What is required: Convert every line of the items below into a Markdown table with the columns Row and Line, numbering each row and skipping blank lines. Keep the pictures out of the table.

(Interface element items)

⁂

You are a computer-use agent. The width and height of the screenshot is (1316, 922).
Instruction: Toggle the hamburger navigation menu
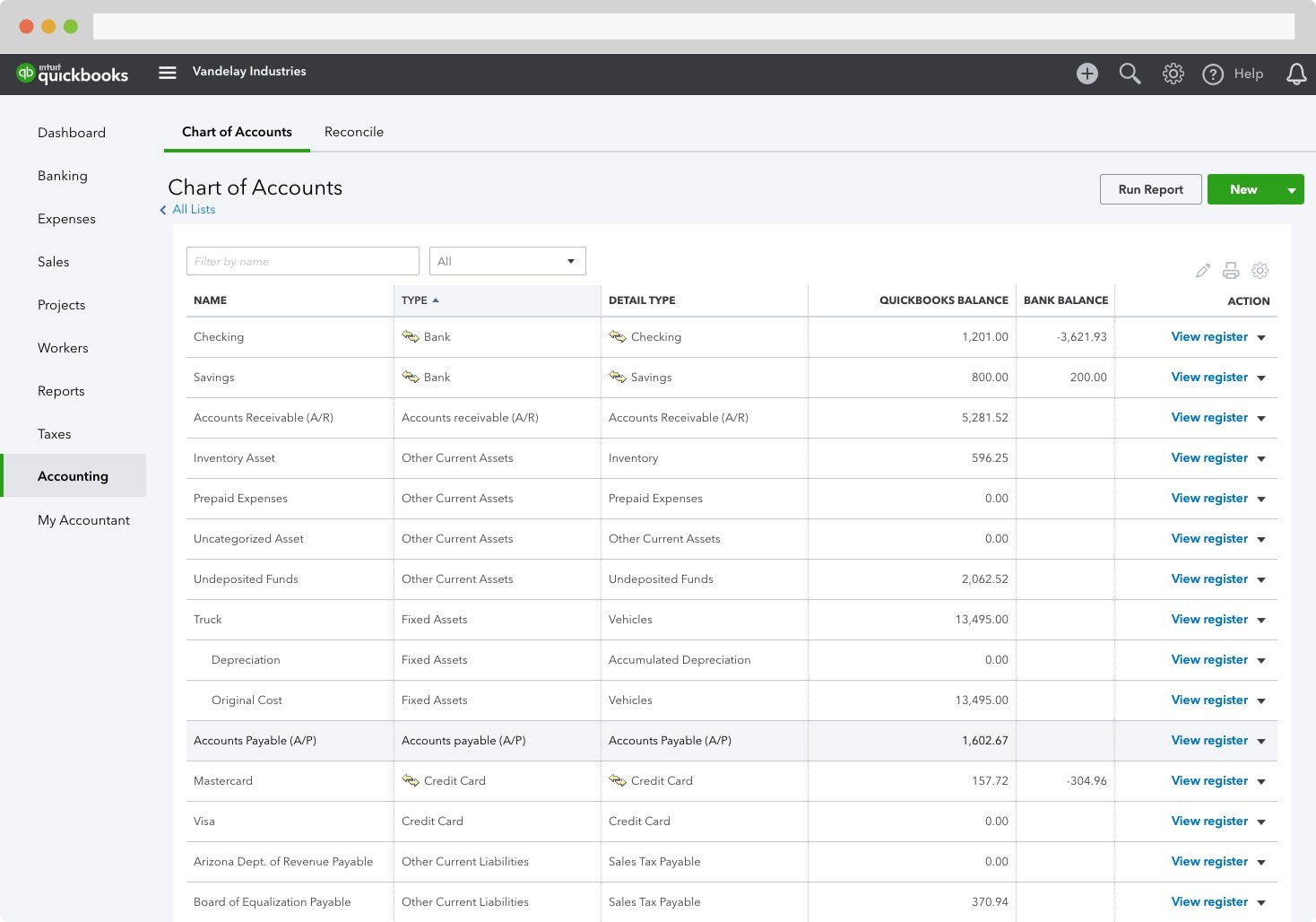[x=168, y=73]
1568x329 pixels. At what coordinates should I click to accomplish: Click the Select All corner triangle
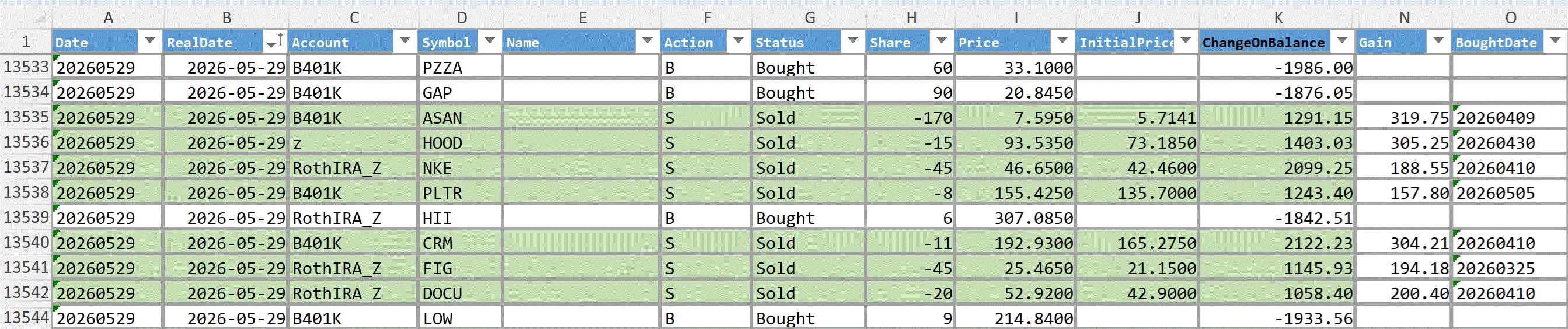41,18
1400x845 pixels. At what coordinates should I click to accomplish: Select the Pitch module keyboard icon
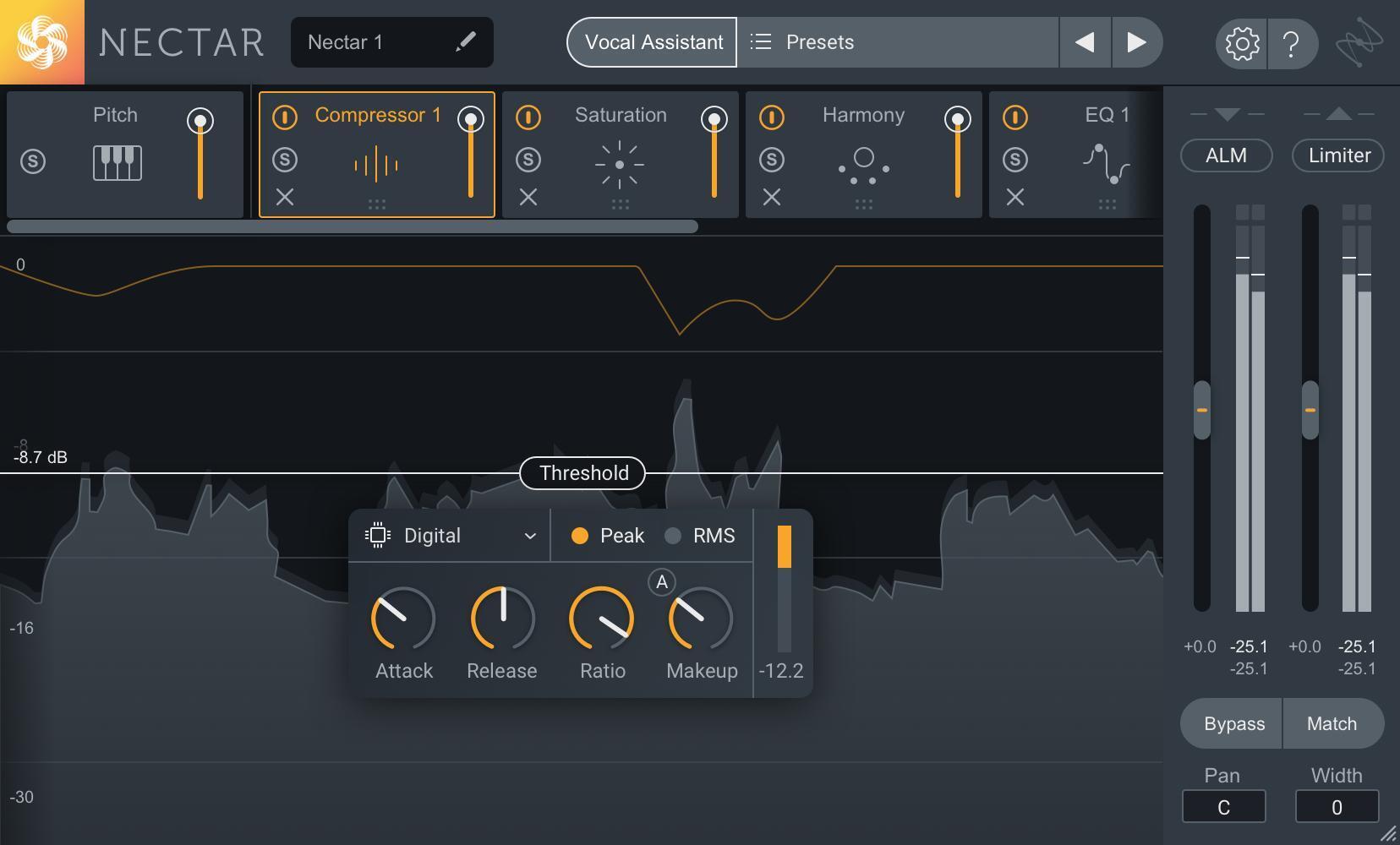tap(117, 162)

⁂

Reply:
| Row | Line |
|---|---|
| 1 | You are a computer-use agent. The width and height of the screenshot is (1316, 922). |
| 2 | Instruction: Toggle the hamburger navigation menu |
| 3 | [x=168, y=73] |
| 4 | 1568x329 pixels. At what coordinates should I click to accomplish: Click the Select All corner triangle |
| 5 | 41,18 |
| 6 | 1400x845 pixels. At what coordinates should I click to accomplish: Select the Pitch module keyboard icon |
| 7 | tap(117, 162) |